Ecs stage 3 is more than enough brake and bang for your $. I added matching drilled/slotted rear rotors, braided lines, and hawk hps pads. All for about 2k. Here's pic's of my set-up. Sorry bout no info on the ksport. I try to get more out of my $.


----------



## GunKata (Apr 4, 2006)

thanks for posting - so you are definitely liking them then? and that's the stock rears, right? The Ksport 4 or 6 pistons are actually not that expensive, but def wanted to try and get some feedback. I may do the ECS, but ive heard some complaints about them, but nothing specific?!? they are basically what, old 911 or boxster calipers?


----------



## ROH ECHT (Dec 9, 2010)

GunKata said:


> they are basically what, old 911 or boxster calipers?

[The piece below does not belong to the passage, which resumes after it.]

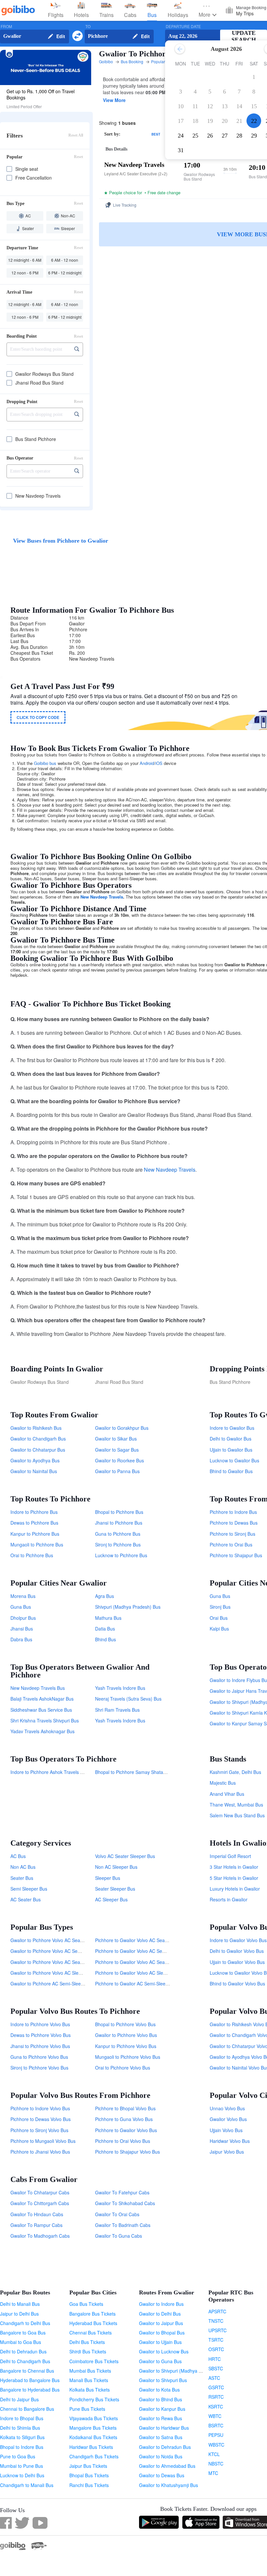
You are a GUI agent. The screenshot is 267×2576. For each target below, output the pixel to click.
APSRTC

 Yeah, no prob. Ecs lists them as porsche 993TT- which is from the `93 to`98-911TT(Turbo). The two piece rotor is noticeably lighter than the smaller oem's. No complaints for sure on the set-up as it is! w/Stock rear calipers. You can get red caliper R32 size front & rear calipers from Awesome UK[link below]. They're off a SEAT leon cupra R but still the same, only red. If I need a rear caliper in the future, I'm doing it. Not that what I got isn't working. They just look so small now. BY THE WAY: ECS STAGE 3 BRAKE KIT IS ON SALE NOW for $1526. 
www.awesome-gti.co.uk/


----------



## GunKata (Apr 4, 2006)

ROH ECHT said:


> Yeah, no prob. Ecs lists them as porsche 993TT- which is from the `93 to`98-911TT(Turbo). The two piece rotor is noticeably lighter than the smaller oem's. No complaints for sure on the set-up as it is! w/Stock rear calipers. You can get red caliper R32 size front & rear calipers from Awesome UK[link below]. They're off a SEAT leon cupra R but still the same, only red. If I need a rear caliper in the future, I'm doing it. Not that what I got isn't working. They just look so small now. BY THE WAY: ECS STAGE 3 BRAKE KIT IS ON SALE NOW for $1526.
> www.awesome-gti.co.uk/


very nice - have you tracked with them?


----------



## ROH ECHT (Dec 9, 2010)

No, just handing out the occasional spanking on the curvy back roads and, well, not getting caught by...you know.


----------



## GunKata (Apr 4, 2006)

haha, cool! thanks :thumbup:


----------